◆ WORK TASK ◆
Go to the line that contains "You are a GUI" in the listing below, then output it and every line after it exactly, omitting pictures.

◆ MATERIAL SHOWN ◆
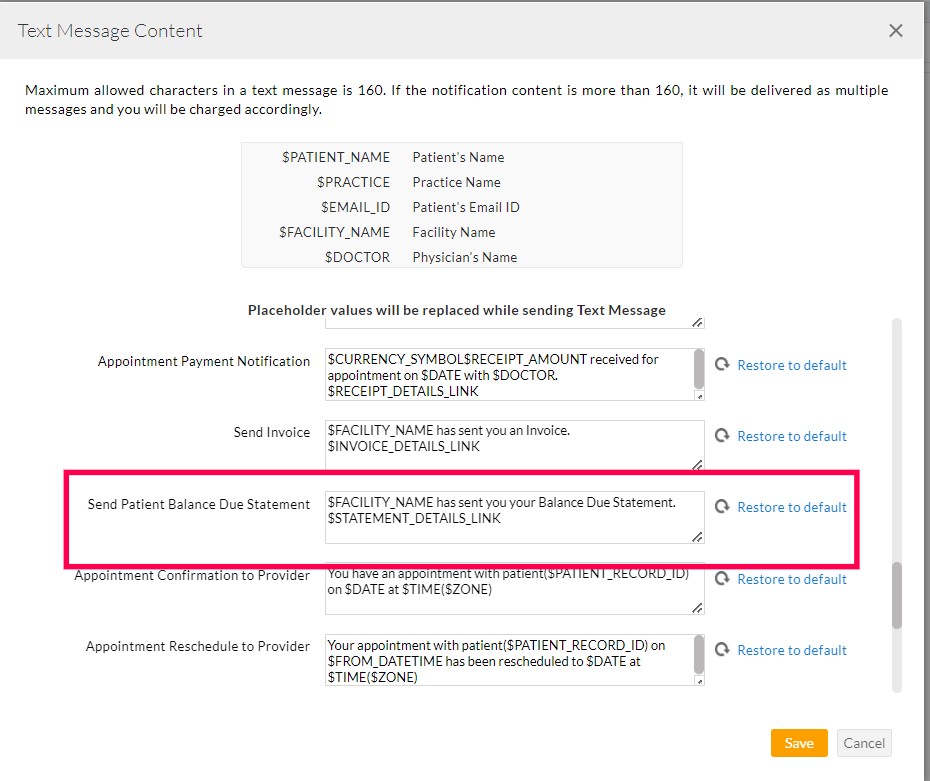Use 'Restore to default' link for Appointment Reschedule
The image size is (930, 781).
791,650
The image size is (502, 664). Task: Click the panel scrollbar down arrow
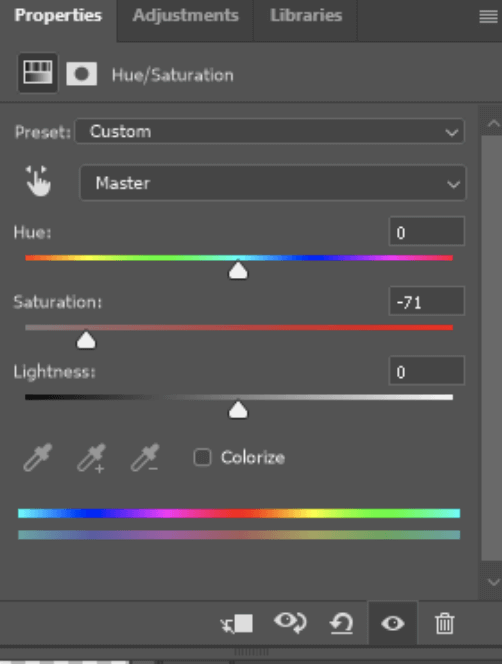(493, 582)
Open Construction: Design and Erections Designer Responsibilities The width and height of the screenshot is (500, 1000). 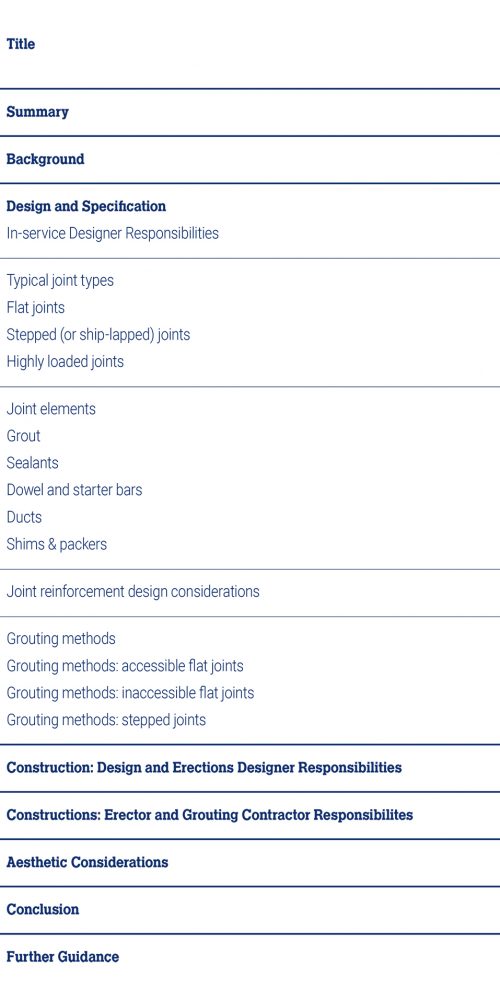pos(204,767)
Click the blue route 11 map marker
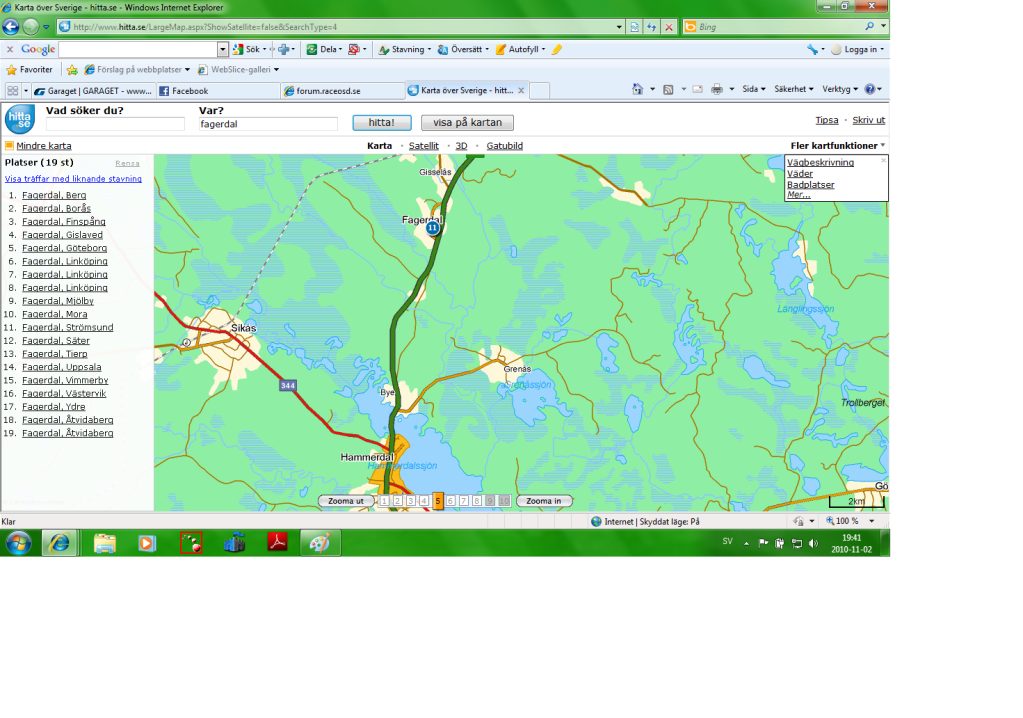This screenshot has width=1023, height=718. pos(432,228)
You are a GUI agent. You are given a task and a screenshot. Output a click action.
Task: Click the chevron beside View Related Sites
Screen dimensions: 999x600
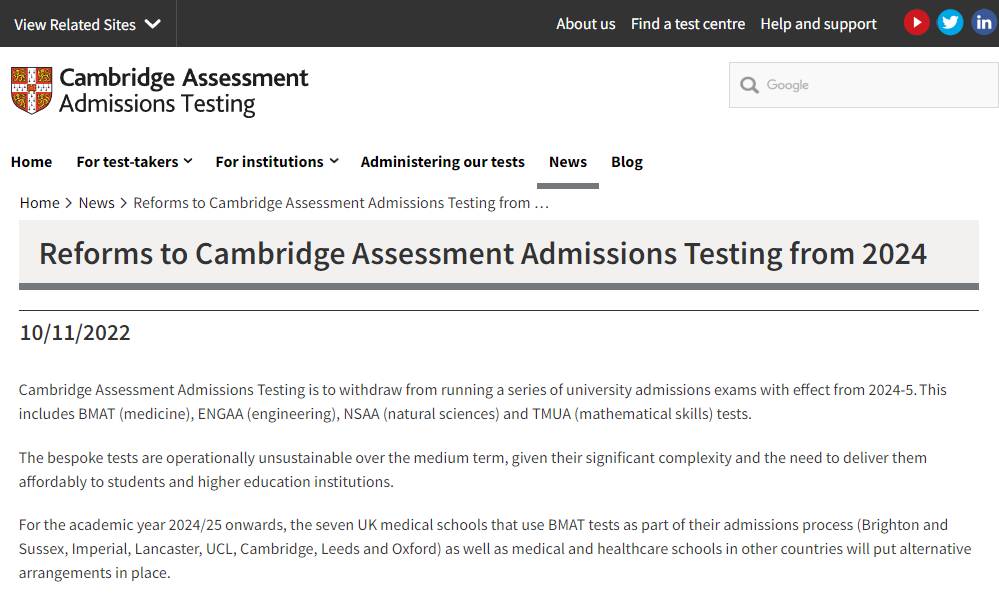(153, 24)
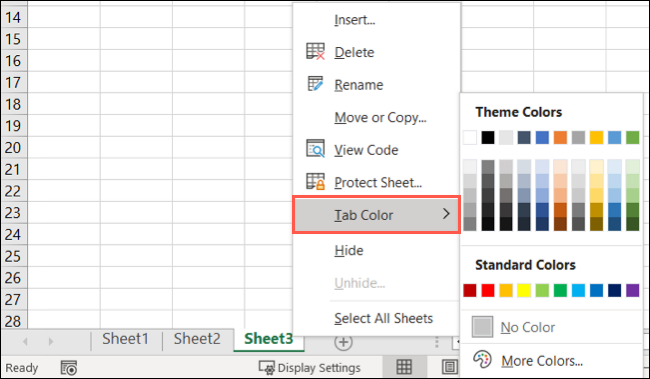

◆ WRITTEN SOLUTION ◆
You are a GUI agent. You are given a task and a screenshot. Output a click action.
Task: Click the chevron beside View Related Sites
Screen dimensions: 999x600
(153, 24)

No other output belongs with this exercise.